Duplicate, without changes, the lines between the one holding "You are a GUI" and the one holding "Image resolution: width=571", inclusive.

*Supplied records*:
++++

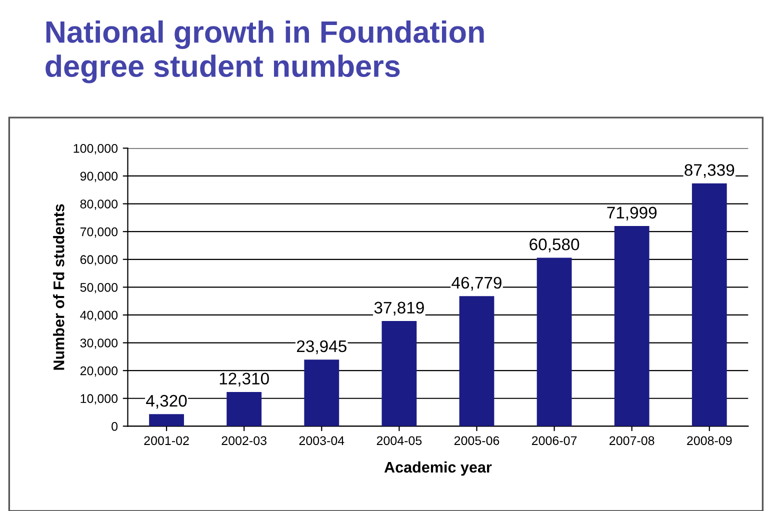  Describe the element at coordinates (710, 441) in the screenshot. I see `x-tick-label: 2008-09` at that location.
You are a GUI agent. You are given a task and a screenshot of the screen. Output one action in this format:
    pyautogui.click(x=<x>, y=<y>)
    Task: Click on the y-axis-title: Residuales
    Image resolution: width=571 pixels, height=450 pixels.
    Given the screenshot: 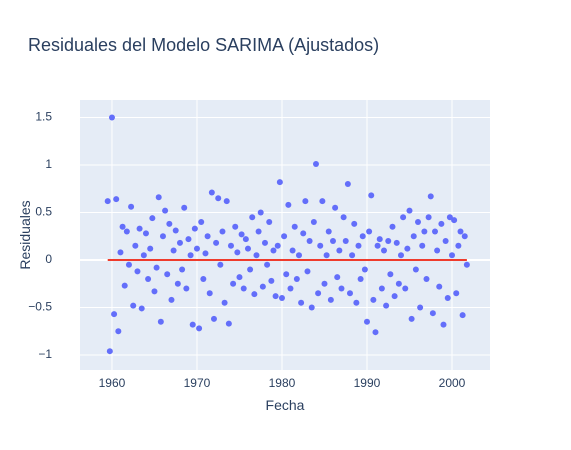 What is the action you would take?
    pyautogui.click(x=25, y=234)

++++

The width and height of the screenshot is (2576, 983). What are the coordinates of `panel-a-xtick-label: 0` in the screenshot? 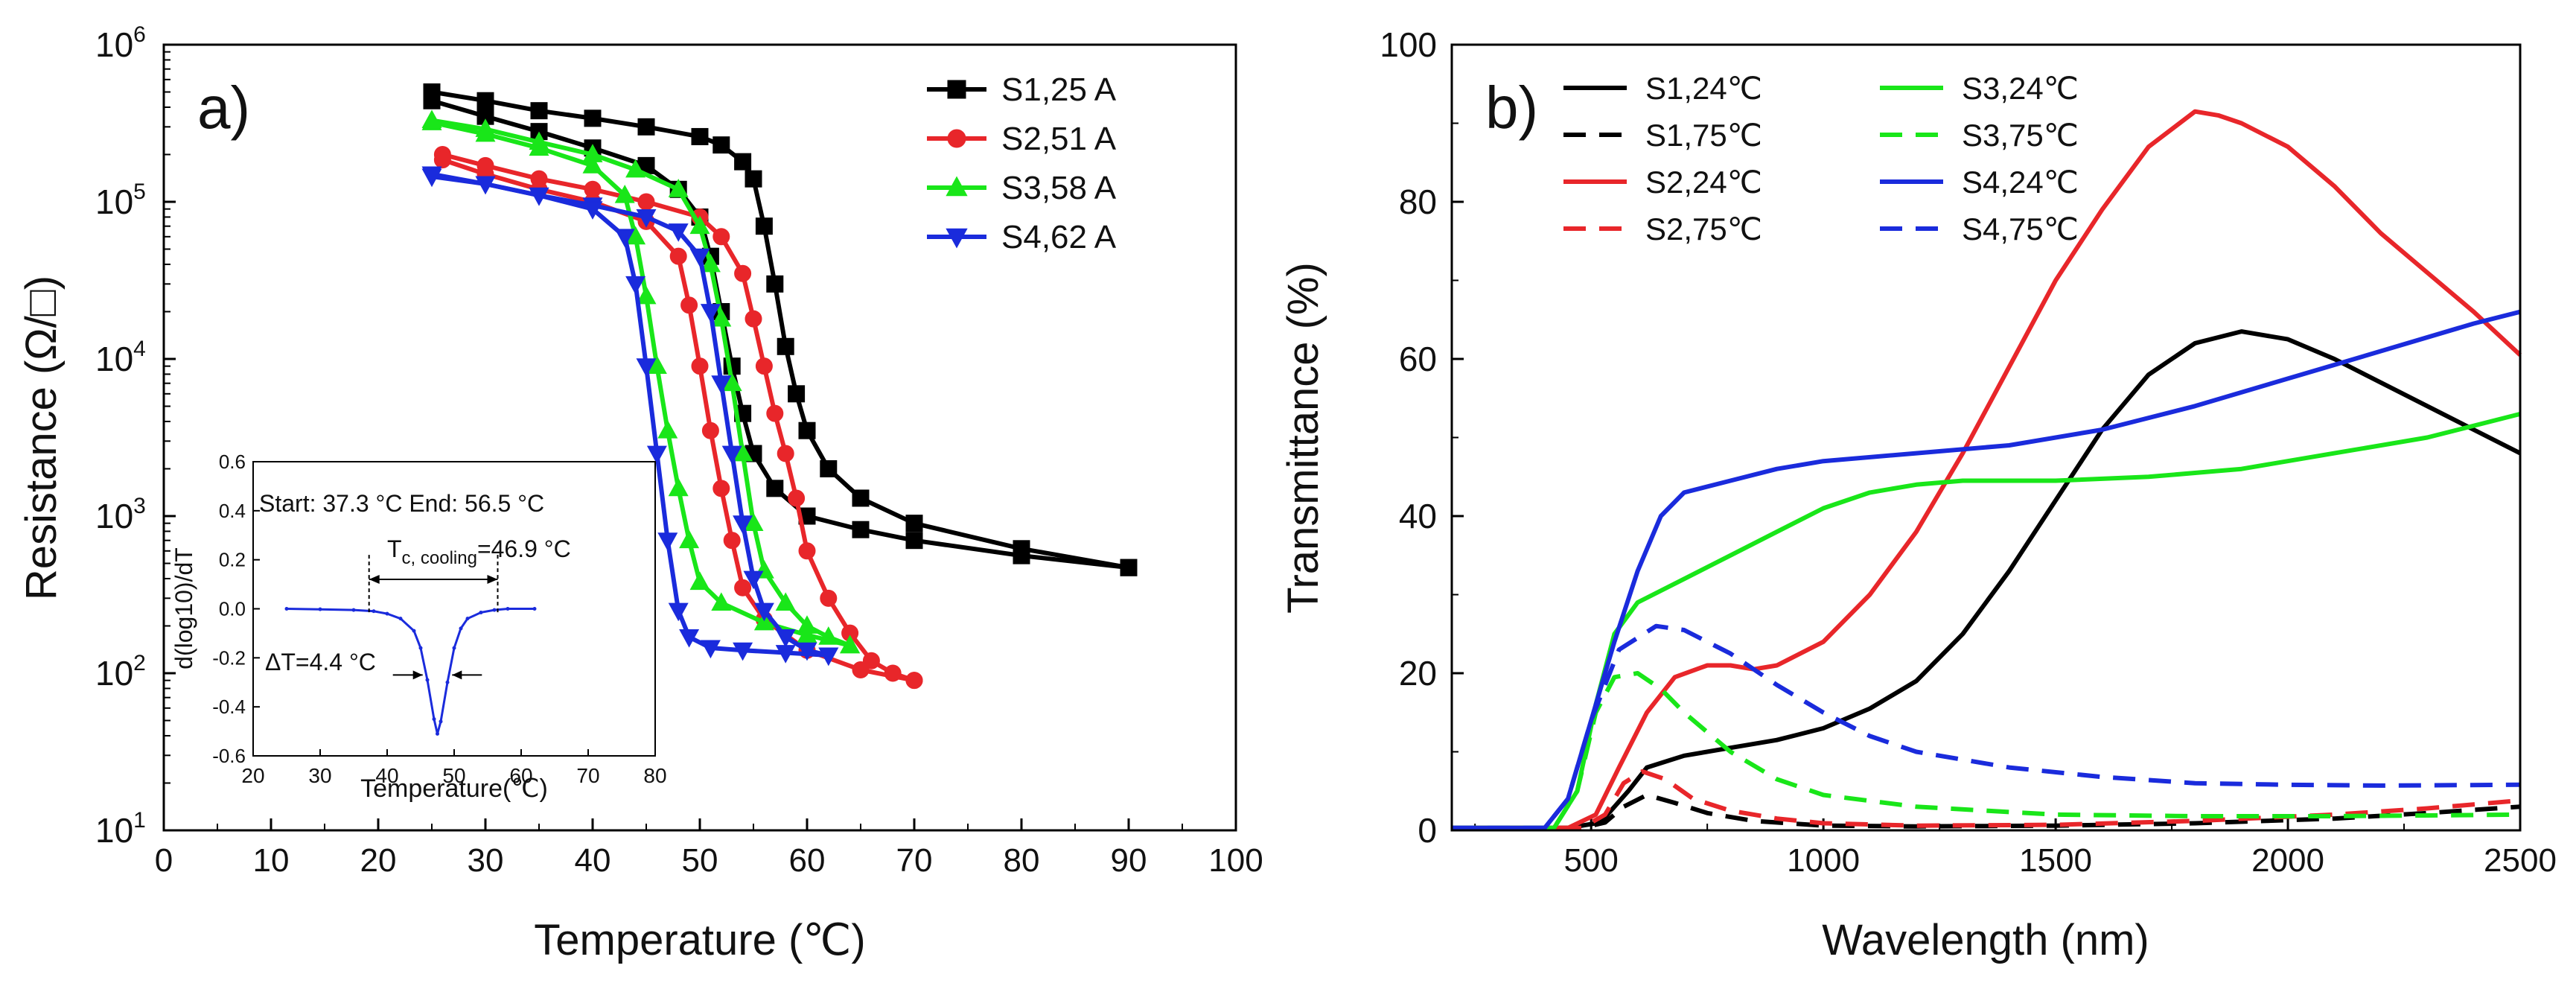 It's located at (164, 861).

++++

*Exercise output*:
You are a GUI agent. You are given a task and a screenshot of the screen. Output one action in this format:
    pyautogui.click(x=<x>, y=<y>)
    Task: Click on the y-axis-title: Residuales
    Image resolution: width=571 pixels, height=450 pixels.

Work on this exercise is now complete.